Commercializing, professionalizing, developing, enriching, and growing chess as a sport is a fantastic thing. But not at the expense of chess community traditions, history, and common chess knowledge.
The new policy of AGON (read initial story here and developing story here), which the company tries to enforce on everyone who visits the WorldChess website, is bordering a try to monopolize chess moves. Here are at least five reasons why this is so:
1. The very definition of the word Monopoly is what AGON is trying to implement with the new policy. According to Wikipedia, “Monopoly exists when a specific person or enterprise is the only supplier of a particular commodity”
2. For the definition of Monopoly not to be valid, there has to be a way for other parties to legally distribute (produce, reuse) the given commodity i.e. the chess moves. Today AGON were offered multiple options in order to release the chess moves from the ban. They declined all of them. AGON also declined to provide price for the feed or any other option through which it can be acquired.

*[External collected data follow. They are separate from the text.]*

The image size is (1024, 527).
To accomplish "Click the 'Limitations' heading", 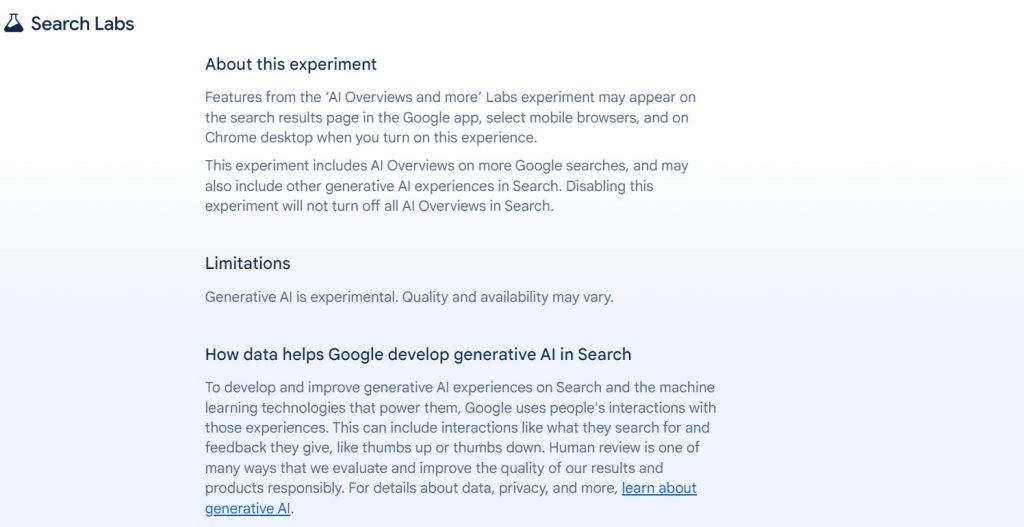I will (x=248, y=263).
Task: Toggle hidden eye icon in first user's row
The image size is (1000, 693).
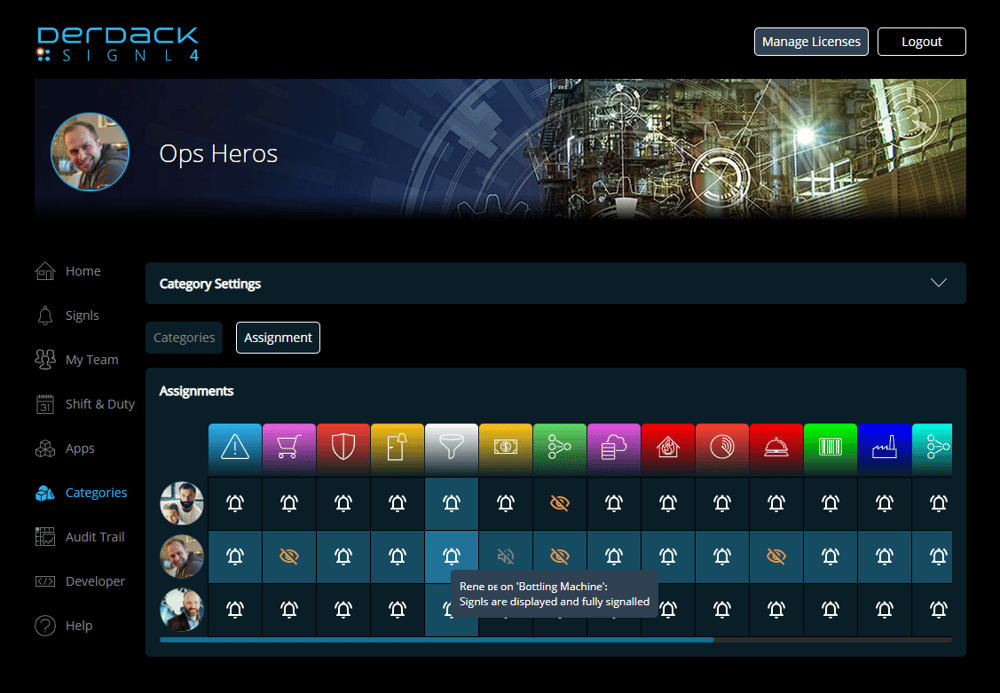Action: (x=559, y=504)
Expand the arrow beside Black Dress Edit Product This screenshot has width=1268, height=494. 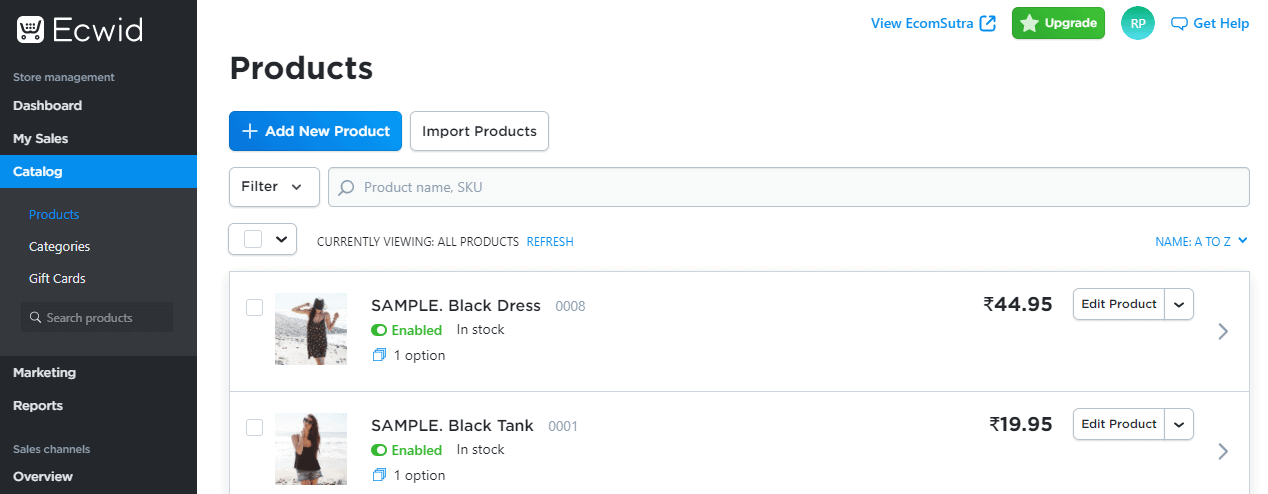(x=1180, y=304)
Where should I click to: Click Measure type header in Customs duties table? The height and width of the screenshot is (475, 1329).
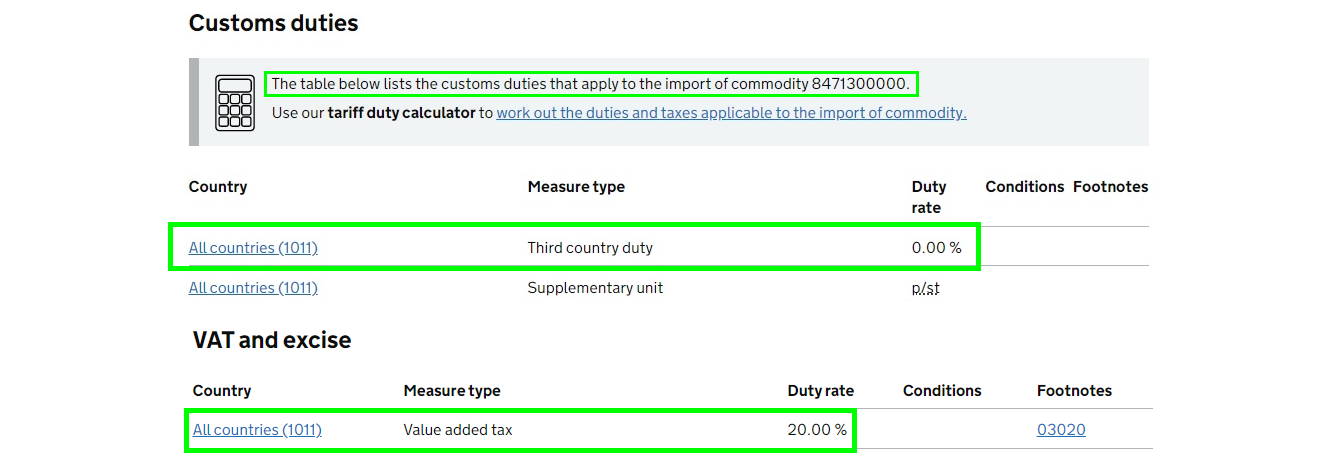[576, 187]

3. The timing of the announcement was crucial. It was released (and not in full!) Friday March 4th, with the weekend ahead and no time to act.
4. AGON clearly stomped any journalist and website effort to cover the Candidates. This is a process that starts months before the event with hiring server resources, booking tickets, hiring Grandmasters. Will AGON now reimburse all journalists who travel to Moscow and cannot distribute the games and moves until after 2 hours after the game is finished? Will AGON cover the lost benefits of mainstream media who prepared to cover the event? Will they pay for the tens of Grandmasters that were hired to do live commentary?
5. How to recognize a monopoly and why AGON has the symptoms of such? For this specific reasons most countries have anti-monopoly or competition protection laws. Take one product. How many units of those products are sold in the market? How many of those sold units are produced by one company? If that percent is high, we can suspect a monopoly. The lowest market share one company has been punished for monopoly abuse was 39%. In the try of AGON to ban broadcasts the percentage will go towards 100%.
How many competitors does a potential monopoly have? All economists agree the more competitors the better. More competitors means higher competition thus better benefit for a consumer. If we have two competitors they can unite and for an oligopoly a special kind of monopoly. In the case of AGON and the Candidates as of today only they and NKR are allowed to show move, sending them in this category.
One other indicator of monopoly power is how easy is to get into the market. With AGON’s new policy and decline to provide coverage options or pricing, the answer in this case is also clear
(The case for AGON is even more complex, short version of these points from here)
Conclusion
These are just some of the symptoms pointing to AGON’s try to monopolize the market. They have underestimated the thinking capabilities of the whole chess community, enraging players, fans, and journalists around the globe. After today’s events AGON has only one correct move – to lift the ban on the chess moves. But even if they do so, we do not expect Chessdom to be allowed to proceed. Chessdom was the first to bring this problem to the public attention, and following AGON’s line of action “Shooting the messenger” is the most probable outcome.